Next Decade's Big Enviro Stories

December 22, 2009

sunrise in forest.jpgClimate change dominates the headlines this month, and that's likely to continue well in the new decade. But green issues don't stop there. EWG predicts the next big stories on the environmental front:

1. Rising infertility, early puberty, obesity linked to endocrine-disrupting chemicals

The evidence, still circumstantial, is expected to expand as dozens of new studies focus on the myriad health hazards of hormonally-active pollutants.

2. Water Riots

Dwindling water supplies trigger conflicts. In some places, climate change is the culprit. In others, poor conservation practices.

3. Hydrofracking threatens more water supplies

The natural gas drilling technique, formally known as hydraulic fracturing, injects tons of chemicals into oil shale deposits. It's only beginning in the Marcellus Shale that underlies New York and Pennsylvania.


4. Mad Max landscape realized as trees are burned for energy

Biomass energy means clearing and burning forests.

5. Polar cap melting swamps coastal cities

That investment Nevada beachfront property doesn't look so crazy now.

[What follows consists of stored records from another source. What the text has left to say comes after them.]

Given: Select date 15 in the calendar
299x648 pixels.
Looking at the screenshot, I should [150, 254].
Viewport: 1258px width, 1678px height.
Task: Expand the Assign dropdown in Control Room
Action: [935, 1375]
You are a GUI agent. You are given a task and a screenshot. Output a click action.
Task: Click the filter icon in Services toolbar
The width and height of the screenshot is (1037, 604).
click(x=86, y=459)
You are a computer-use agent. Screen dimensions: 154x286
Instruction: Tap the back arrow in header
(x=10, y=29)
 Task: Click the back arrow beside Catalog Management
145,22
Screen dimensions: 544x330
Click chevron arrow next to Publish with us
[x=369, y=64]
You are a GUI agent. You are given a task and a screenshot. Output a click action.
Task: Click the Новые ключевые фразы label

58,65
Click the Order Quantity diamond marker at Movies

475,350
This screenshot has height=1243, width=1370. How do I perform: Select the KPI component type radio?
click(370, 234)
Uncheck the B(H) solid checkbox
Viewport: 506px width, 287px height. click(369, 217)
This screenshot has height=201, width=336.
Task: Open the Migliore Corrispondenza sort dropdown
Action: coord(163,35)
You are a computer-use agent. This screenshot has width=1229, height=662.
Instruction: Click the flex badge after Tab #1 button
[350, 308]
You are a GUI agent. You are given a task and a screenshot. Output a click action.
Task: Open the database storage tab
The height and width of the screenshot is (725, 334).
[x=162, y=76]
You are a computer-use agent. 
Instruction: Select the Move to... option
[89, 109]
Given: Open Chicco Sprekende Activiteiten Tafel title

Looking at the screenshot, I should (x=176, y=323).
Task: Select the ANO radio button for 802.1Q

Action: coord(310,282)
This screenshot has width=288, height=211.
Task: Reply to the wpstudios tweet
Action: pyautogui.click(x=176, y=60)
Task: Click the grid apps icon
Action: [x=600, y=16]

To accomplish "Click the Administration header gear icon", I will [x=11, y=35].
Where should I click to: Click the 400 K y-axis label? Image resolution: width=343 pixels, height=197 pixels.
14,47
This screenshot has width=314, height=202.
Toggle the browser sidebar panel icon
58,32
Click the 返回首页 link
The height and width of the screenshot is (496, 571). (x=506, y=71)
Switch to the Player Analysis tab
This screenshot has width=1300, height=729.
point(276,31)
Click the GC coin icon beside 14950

6. Antibiotic-resistant microbes rampant

Overuse of anti-bacterial cleansers during the H1N1 (viral) flu epidemic hasn't helped.

7. Corn in everything

All corn, all the time. Good Magazine's YouTube video, based in part on EWG's work tracking corn subsidies to corn, is fun, and serious.

8. But corn ethanol tanks

The biofuel bubble bursts as corn ethanol's environmental costs overwhelm benefits.

9. Pacific gyre bloats

The northern Pacific garbage patch, an ugly clot of plastic from discarded drink bottles and other non-biodegradable stuff, could be the next intercontinental land bridge, unless people mend their trash habits.

10. Epigenetics

The next scientific frontier is research into endocrine-disrupting chemicals and other factors that alter the body's epigenetic mechanisms, changing the way genes switch on and off.